I am running standard dilutions (1:5) of some cDNA template to check the efficiency of primers. I found to have apparently PCR inhibition, as the efficiencies that I am getting for all the targets are over 110 % (all are around 130-140 %), with R2 >0.98. However, I can't understand where I can be getting PCR inhibitors. I measured the purity ratios of the RNA after isolation, and they are 260/280=2.09 , 260/230=2.23. I also measured the purity of the cDNA after the reverse transcription , and the values are 260/280=1.77 , 260/230=2.22. Although the 260/280 ratio drops ( I guess because of the reverse transcriptase), I don't think is too dramatic.
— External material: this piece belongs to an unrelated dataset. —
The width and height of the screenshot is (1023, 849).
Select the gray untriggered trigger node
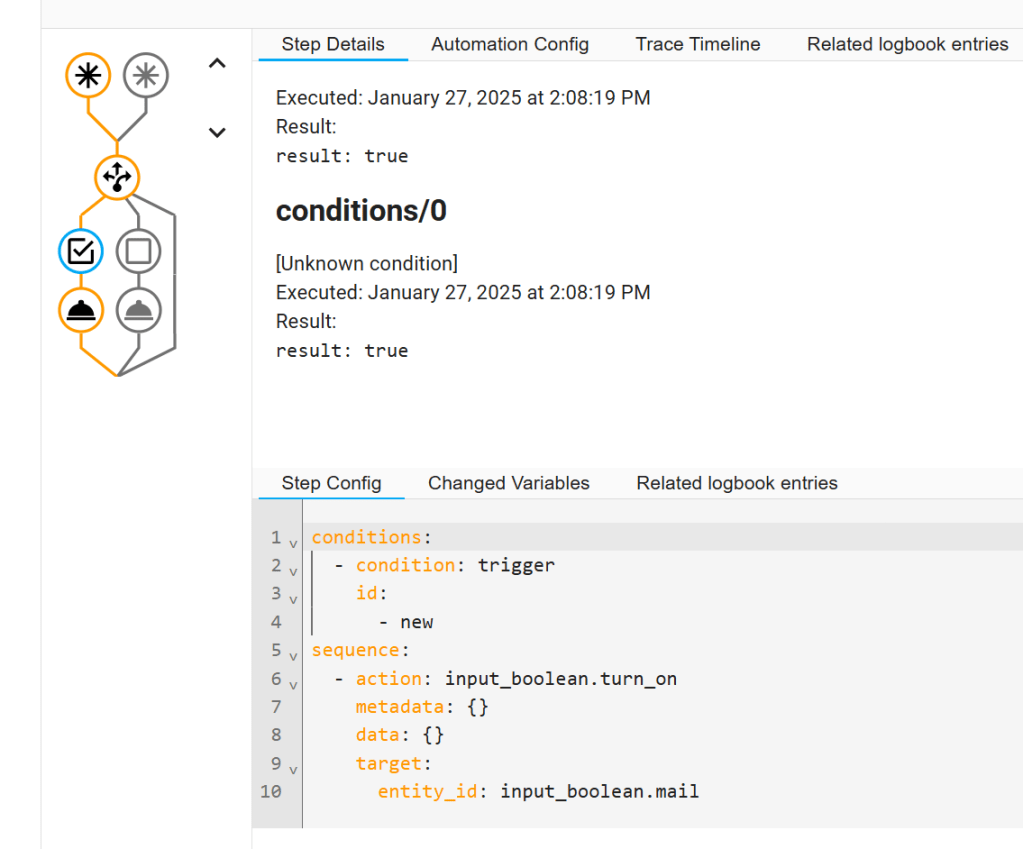[146, 76]
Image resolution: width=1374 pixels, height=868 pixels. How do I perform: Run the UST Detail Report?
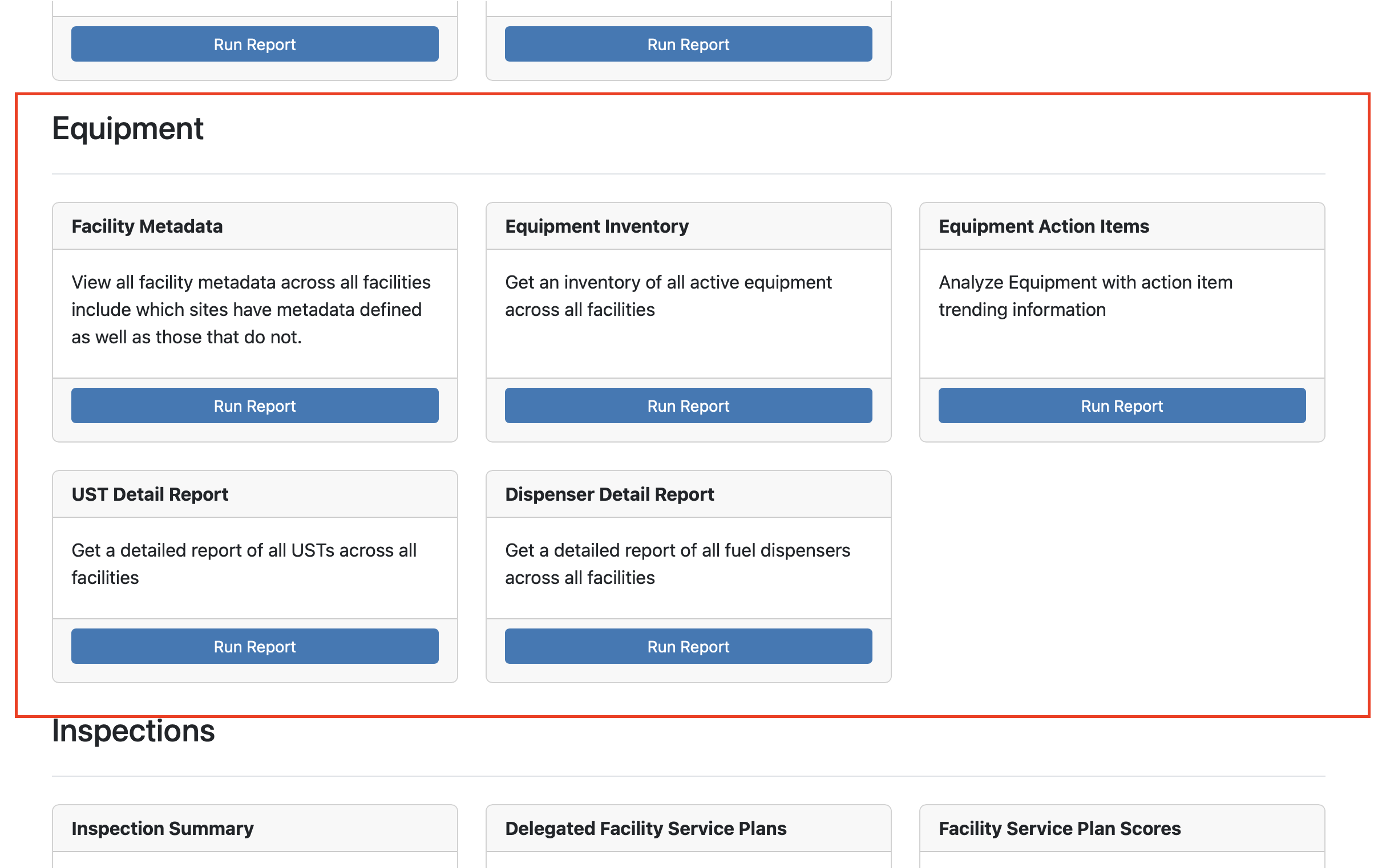click(x=254, y=646)
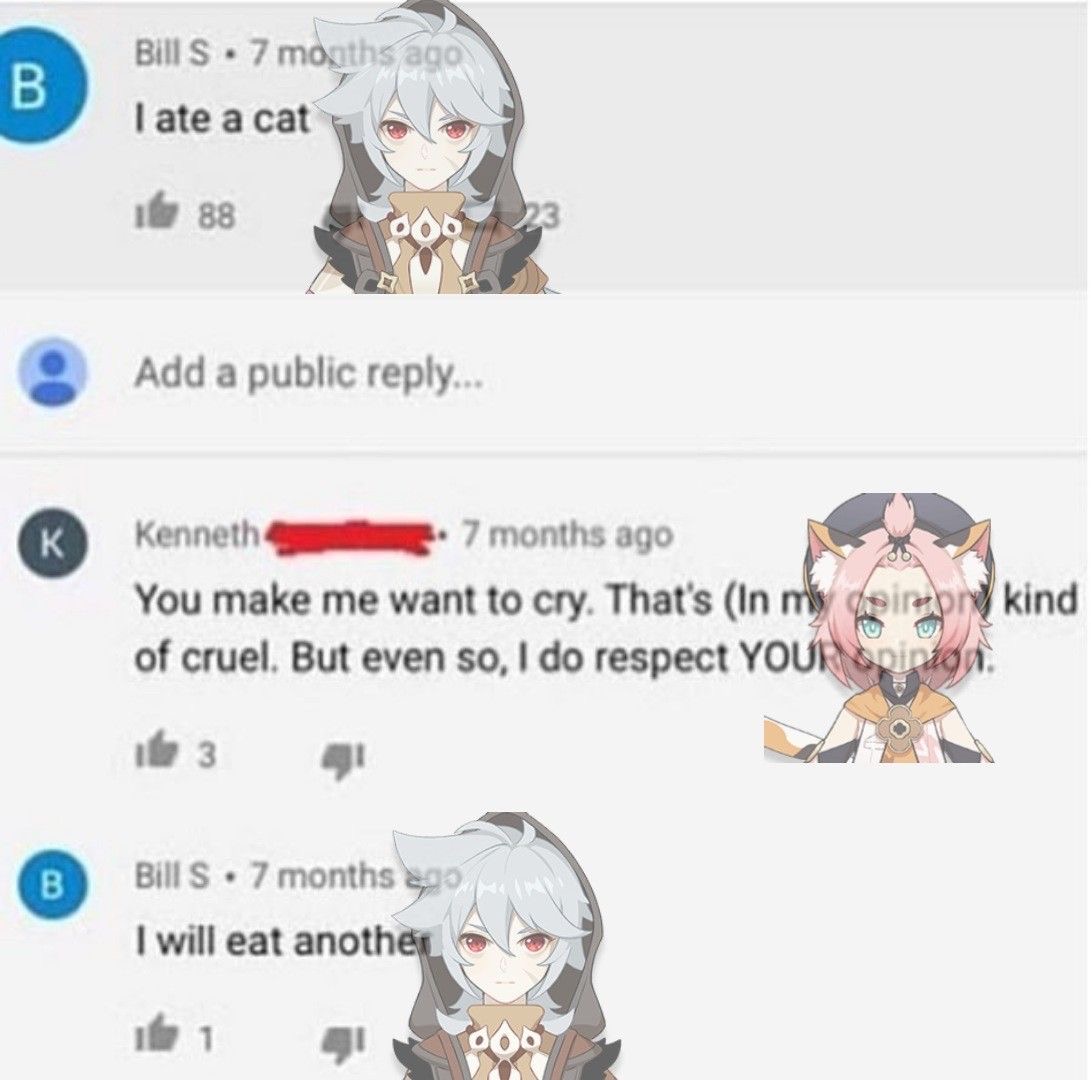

I even dilute the template for the first dilution point, to put no more than 50 ng per reaction. If I am introducing inhibitors I think it can only be during the real time qPCR. I am using the LightCycler 480 SYBR Green I Master kit from Roche, but it is brand new. I analyzed the data with the ThermoFisher Cloud, and I am getting Amp scores over 2 for all reactions, so the quality of amplification is good. I only see one peak of melting curve for each reaction. For all these reasons I don't understand how I have PCR inhibition.
Can it be an issue of the set up? I thought that working out of optimal temperatures and cycle times will decrease the efficiency below 90%, not increase it. over 110%
Does someone has any clue of what can be happening?
Edited by Lord Apoptosis, 19 March 2019 - 06:25 AM.